[DATA EXTRACTS Boundary: Start]
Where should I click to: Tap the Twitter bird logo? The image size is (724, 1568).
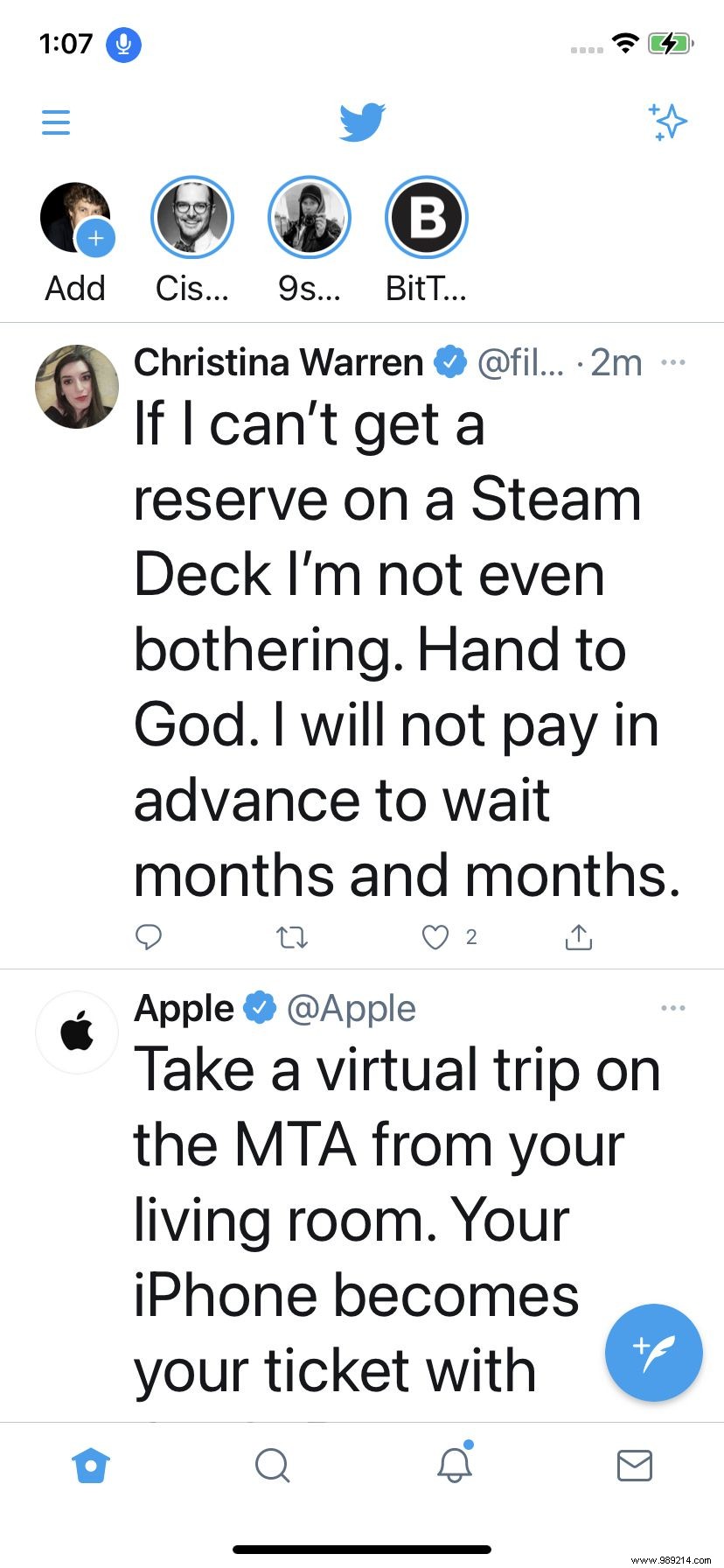pos(362,121)
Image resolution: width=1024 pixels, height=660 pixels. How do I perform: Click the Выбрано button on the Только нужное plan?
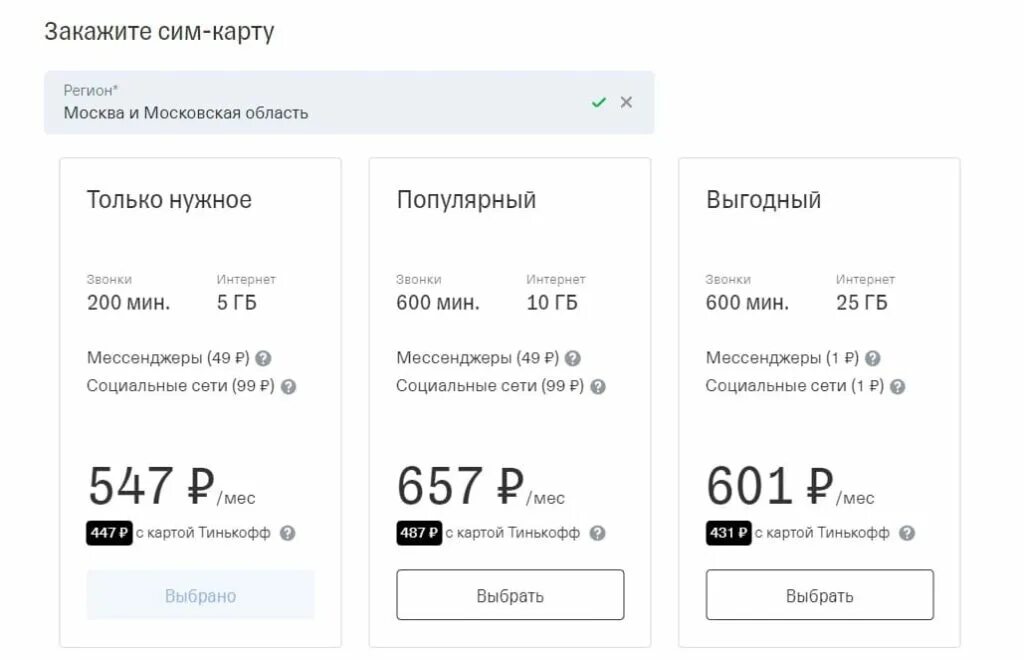click(200, 595)
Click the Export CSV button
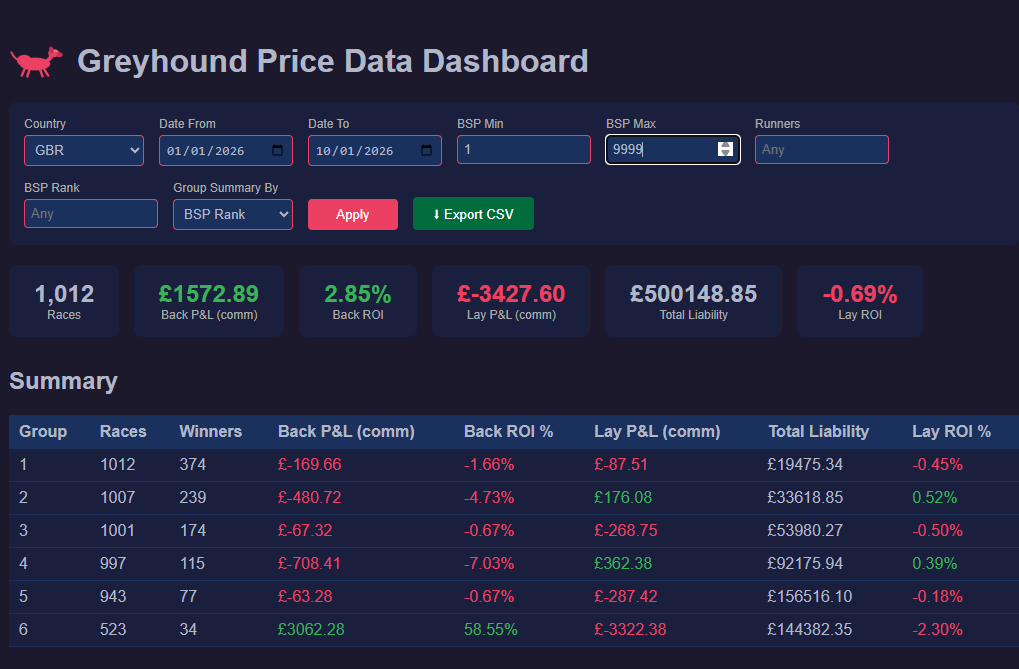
[DATA EXTRACTS Boundary: End]
■ **WHAT IS REQUIRED**: Reproduce the lines above exactly, please, but not the pictures in them.

■ **RESULT BELOW**:
Where should I click to: Tap the Twitter bird logo? The image size is (724, 1568).
pos(362,121)
Image resolution: width=1024 pixels, height=660 pixels. How do I perform: Click the Выбрано button on the Только нужное plan?
click(200, 595)
Click the Export CSV button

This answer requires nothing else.